UNITED STATES

SECURITIES AND EXCHANGE COMMISSION

Washington, D.C. 20549

FORM 8-K

CURRENT REPORT

Pursuant to Section 13 or 15(d) of the
Securities Exchange Act of 1934

Date of Report (Date of earliest event reported):  October 30, 2007

NEUROMETRIX, INC.

(Exact name of registrant as specified in charter)

Check the appropriate box below if the Form 8-K filing is intended to simultaneously satisfy the filing obligation of the registrant under any of the following provisions (see General Instruction A.2. below):

o    Written communications pursuant to Rule 425 under the Securities Act (17 CFR 230.425)
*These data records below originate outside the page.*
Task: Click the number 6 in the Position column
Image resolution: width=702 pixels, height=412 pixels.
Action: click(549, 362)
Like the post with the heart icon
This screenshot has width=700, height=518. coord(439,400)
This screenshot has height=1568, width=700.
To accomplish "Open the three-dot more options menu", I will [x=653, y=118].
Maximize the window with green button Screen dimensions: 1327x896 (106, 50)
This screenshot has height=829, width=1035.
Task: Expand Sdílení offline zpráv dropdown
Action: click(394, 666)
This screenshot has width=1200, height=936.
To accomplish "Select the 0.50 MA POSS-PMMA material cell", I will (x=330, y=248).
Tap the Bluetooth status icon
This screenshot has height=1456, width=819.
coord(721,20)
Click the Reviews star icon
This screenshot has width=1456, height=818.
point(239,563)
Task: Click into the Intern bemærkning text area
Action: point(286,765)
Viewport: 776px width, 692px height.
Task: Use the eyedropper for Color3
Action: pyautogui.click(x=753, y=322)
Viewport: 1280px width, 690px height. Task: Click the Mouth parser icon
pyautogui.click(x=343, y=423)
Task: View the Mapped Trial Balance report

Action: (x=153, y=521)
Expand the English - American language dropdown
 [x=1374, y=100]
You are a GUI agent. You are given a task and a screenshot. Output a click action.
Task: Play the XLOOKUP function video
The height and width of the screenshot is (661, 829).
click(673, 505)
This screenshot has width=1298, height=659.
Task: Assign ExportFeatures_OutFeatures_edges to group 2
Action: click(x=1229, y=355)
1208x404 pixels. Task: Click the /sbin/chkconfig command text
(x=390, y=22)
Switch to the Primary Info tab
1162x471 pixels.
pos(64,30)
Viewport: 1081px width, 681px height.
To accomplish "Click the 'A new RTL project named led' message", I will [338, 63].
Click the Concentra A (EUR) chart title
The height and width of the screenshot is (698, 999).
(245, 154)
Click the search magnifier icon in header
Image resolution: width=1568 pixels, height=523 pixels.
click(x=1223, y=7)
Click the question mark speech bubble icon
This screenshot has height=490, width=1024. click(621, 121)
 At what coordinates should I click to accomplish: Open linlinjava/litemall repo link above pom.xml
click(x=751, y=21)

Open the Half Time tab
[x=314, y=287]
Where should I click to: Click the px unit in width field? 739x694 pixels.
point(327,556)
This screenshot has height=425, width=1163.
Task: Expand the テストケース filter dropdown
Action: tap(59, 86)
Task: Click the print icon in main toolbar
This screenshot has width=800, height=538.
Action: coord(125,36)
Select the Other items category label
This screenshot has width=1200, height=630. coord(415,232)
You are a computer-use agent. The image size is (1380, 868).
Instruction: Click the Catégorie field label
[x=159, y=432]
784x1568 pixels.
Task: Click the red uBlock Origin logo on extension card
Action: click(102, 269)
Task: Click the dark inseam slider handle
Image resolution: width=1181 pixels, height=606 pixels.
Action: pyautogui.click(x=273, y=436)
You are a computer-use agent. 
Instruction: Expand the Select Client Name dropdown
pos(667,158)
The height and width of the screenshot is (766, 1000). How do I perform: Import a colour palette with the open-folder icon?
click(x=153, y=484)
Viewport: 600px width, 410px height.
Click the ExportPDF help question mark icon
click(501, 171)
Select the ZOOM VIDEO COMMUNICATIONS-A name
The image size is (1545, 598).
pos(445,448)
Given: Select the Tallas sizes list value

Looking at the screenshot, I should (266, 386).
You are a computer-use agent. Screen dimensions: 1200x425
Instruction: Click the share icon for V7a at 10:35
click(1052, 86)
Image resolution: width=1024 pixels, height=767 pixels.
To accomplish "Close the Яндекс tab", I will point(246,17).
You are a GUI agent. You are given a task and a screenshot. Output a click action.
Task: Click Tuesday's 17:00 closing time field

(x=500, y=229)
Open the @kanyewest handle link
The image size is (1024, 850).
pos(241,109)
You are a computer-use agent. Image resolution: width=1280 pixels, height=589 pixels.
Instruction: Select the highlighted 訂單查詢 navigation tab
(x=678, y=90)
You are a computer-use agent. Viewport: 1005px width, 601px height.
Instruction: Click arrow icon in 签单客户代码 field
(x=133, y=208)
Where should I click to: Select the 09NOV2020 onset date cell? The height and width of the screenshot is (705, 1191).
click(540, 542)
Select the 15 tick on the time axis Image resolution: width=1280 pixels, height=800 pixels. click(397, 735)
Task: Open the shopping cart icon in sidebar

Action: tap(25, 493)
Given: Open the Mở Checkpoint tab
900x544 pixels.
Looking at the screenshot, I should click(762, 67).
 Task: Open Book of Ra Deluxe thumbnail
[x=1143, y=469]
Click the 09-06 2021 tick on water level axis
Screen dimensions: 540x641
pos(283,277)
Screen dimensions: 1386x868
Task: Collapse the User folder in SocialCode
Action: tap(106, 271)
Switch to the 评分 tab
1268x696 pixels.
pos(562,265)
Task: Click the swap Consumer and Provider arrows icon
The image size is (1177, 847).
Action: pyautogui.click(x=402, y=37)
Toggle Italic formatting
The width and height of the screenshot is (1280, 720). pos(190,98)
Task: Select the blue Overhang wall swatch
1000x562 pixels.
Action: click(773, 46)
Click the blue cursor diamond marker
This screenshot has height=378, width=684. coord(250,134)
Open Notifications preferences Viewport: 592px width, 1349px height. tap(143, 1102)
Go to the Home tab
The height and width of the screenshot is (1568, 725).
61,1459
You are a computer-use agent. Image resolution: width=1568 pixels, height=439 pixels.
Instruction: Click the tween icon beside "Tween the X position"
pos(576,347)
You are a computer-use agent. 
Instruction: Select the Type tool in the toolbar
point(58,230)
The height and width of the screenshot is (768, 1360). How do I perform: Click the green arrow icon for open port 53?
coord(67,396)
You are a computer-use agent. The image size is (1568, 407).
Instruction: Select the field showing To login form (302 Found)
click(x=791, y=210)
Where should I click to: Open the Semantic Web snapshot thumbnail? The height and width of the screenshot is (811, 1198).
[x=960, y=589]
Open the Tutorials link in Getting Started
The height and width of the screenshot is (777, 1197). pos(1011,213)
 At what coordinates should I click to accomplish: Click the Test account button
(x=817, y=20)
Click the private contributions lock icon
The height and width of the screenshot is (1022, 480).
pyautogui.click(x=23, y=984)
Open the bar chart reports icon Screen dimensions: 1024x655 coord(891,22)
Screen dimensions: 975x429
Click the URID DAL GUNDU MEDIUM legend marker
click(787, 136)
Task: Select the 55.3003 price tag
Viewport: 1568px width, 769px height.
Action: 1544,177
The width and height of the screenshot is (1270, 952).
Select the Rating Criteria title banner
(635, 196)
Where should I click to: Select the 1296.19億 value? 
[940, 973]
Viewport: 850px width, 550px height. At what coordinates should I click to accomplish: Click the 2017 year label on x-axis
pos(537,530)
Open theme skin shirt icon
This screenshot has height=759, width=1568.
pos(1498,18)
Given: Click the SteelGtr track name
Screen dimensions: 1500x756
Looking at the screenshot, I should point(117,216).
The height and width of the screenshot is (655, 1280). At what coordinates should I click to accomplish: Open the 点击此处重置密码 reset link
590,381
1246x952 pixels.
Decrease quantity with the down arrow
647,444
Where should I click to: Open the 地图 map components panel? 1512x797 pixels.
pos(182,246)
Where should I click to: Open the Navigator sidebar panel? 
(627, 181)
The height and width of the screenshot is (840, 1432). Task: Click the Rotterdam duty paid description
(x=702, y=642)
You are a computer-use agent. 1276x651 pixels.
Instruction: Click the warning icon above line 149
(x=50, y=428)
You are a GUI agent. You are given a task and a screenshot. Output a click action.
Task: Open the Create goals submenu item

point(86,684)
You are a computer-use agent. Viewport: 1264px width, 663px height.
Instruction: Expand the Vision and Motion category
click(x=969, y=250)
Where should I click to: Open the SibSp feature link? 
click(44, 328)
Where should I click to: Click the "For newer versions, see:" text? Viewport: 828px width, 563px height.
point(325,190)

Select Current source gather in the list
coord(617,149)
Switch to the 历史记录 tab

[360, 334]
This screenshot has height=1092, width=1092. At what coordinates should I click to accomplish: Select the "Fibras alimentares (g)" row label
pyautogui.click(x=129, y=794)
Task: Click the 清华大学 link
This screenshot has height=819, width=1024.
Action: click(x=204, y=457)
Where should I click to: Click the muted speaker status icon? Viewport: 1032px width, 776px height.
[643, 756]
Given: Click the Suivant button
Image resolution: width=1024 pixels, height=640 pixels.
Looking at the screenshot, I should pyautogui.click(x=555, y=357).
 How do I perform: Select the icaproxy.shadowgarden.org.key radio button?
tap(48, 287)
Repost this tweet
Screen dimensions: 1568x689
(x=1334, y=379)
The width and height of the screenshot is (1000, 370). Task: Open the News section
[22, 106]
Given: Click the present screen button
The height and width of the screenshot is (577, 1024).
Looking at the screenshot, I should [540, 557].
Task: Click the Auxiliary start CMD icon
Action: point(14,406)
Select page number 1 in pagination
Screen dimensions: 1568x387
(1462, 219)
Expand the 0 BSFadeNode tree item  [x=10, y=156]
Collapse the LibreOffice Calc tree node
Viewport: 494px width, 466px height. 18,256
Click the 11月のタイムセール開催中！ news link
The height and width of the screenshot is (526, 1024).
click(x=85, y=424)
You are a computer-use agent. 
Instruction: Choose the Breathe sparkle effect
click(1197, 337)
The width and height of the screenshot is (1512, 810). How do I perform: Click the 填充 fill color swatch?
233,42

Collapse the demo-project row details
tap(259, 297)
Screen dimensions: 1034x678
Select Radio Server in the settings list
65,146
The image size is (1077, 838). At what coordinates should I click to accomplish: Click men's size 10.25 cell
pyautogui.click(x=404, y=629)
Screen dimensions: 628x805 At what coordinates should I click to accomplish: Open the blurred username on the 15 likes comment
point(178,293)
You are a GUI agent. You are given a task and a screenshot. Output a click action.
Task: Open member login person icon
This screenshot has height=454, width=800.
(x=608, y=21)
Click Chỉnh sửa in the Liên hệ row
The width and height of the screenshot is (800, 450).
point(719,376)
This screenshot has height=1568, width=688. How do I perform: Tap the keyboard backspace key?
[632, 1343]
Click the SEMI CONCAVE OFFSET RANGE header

o    Soliciting material pursuant to Rule 14a-12 under the Exchange Act (17 CFR 240.14a-12)

o    Pre-commencement communications pursuant to Rule 14d-2(b) under the Exchange Act (17 CFR 240.14d-2(b))

o    Pre-commencement communications pursuant to Rule 13e-4(c) under the Exchange Act (17 CFR 240.13e-4(c))

Item 2.02                                             Results of Operations and Financial Condition.

On October 30, 2007, NeuroMetrix, Inc. issued a press release announcing its financial results for the three and nine month periods ended September 30, 2007.  The full text of the press release and the related attachments are furnished as Exhibit 99.1 hereto and incorporated herein by reference.

Item 9.01.              Financial Statements and Exhibits.

(c)            Exhibits.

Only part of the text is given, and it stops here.